[Исходный текст]
«Дичок, медвежонок, Миньона», – повторяю я про себя.
(Это из списка нежных слов для мертвой женщины у Мандельштама. «Возможна ли женщине мертвой хвала?»)
А если подобрать такие слова к самому Мандельштаму – что это будет?
Сверчок, кузнечик, скандалист?
Щегол, звучащая раковина, старик?
Чего-то там бормочет себе под нос. «Мы только с голоса поймем, что там царапалось, боролось».
И вдруг учудит скандал.
Известная история с пощечиной Алексею Толстому.
Сейчас даже не хочется уточнять – какие-то деньги, не вернули долг, молодой поэт Саргиджан: он, вместо того чтоб вернуть, накупил продуктов; Мандельштам увидел его, кричит в форточку: «Вот, молодой поэт не отдает старшему товарищу долг, а сам приглашает гостей и распивает с ними вино». Началась ссора. Саргиджан полез с кулаками на Мандельштама, получила свое и Надежда Яковлевна. (Вот же: не хотел рассказывать – рассказал; с Мандельштамом всегда так.)
Потом был товарищеский суд, председатель Алексей Толстой встал на сторону Саргиджана. Молодой поэт, новые голоса, будущее литературы. Недопустимое поведение старшего товарища поэта Мандельштама. Еще и жена ввязалась.
Молодого поэта все-таки обязали вернуть по возможности деньги. (Мне нравится это «по возможности».)
Этого Осип Эмильевич стерпеть тоже не смог.
Через два года Мандельштамы едут в Ленинград. В «Издательстве писателей» Мандельштам встречает Толстого, и прямо там Толстой и получает своего отложенного леща.
«Вот вам за товарищеский суд!» – кричит О.М.
Скандал вспыхнул снова.
Известный поэт Перец Маркиш реагирует изысканно: «О, еврей дал пощечину графу».
Роняет свое увесистое слово Горький: «Мы ему покажем, как бить русских писателей».
…В сущности, вся эта история с долгом и потом битьем по лицу – бунт маленького человека. Шинель Башмачкина. Месть за то, что шинель у него украли, а потом еще и на товарищеский суд вызвали.

[Задания]
**1.** Кто, согласно тексту о Мандельштаме, был председателем товарищеского суда?
**2.** Определите, согласуются ли с текстом о Мандельштаме следующие утверждения, и для каждого приведите решающие слова текста: (а) Саргиджан вместо возврата долга потратил деньги на продукты; (б) Мандельштам ударил Толстого вскоре после суда, в тот же год; (в) Горький встал на защиту Мандельштама.
**3.** Напишите продолжение текста о Мандельштаме, начиная сразу после его последнего предложения.
Следующие строки — самостоятельный материал, к тексту о Мандельштаме они не относятся.

[Сохранённые данные]
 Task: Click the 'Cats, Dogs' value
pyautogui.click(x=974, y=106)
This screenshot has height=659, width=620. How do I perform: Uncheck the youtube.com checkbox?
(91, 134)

[Ответы]
**1.** Алексей Толстой.

**2.**
(а) Да: «он, вместо того чтоб вернуть, накупил продуктов».
(б) Нет: «Через два года Мандельштамы едут в Ленинград».
(в) Нет: «Мы ему покажем, как бить русских писателей».

**3.**
Мандельштам в бытовом своем поведении и есть этот взбунтовавшийся Башмачкин. Вся разница в том, что этот смешной и вздорный еврейский Башмачкин был не переписчиком, а гениальным поэтом.
Вот из Гоголя:
Он вступил на площадь не без какой-то невольной боязни, точно как будто сердце его предчувствовало что-то недоброе. Он оглянулся назад и по сторонам: точное море вокруг него. «Нет, лучше и не глядеть», – подумал и шел, закрыв глаза, и когда открыл их, чтобы узнать, близко ли конец площади, увидел вдруг, что перед ним стоят почти перед носом какие-то люди с усами, какие именно, уж этого он не мог даже различить. У него затуманило в глазах и забилось в груди. «А ведь шинель-то моя!» – сказал один из них громовым голосом, схвативши его за воротник. Акакий Акакиевич хотел было уже закричать «караул», как другой приставил ему к самому рту кулак величиною в чиновничью голову, примолвив: «А вот только крикни!» Акакий Акакиевич чувствовал только, как сняли с него шинель, дали ему пинка коленом, и он упал навзничь в снег и ничего уж больше не чувствовал. Чрез несколько минут он опомнился и поднялся на ноги, но уж никого не было. Он чувствовал, что в поле холодно и шинели нет, стал кричать, но голос, казалось, и не думал долетать до концов площади.
Этот недолетающий голос и эти мелькнувшие на злоумышленниках случайные усы на этом не закончатся и еще будут записаны: Мандельштам и на Сталина потом прыгает, как Башмачкин прыгал на гоголевское Значительное Лицо.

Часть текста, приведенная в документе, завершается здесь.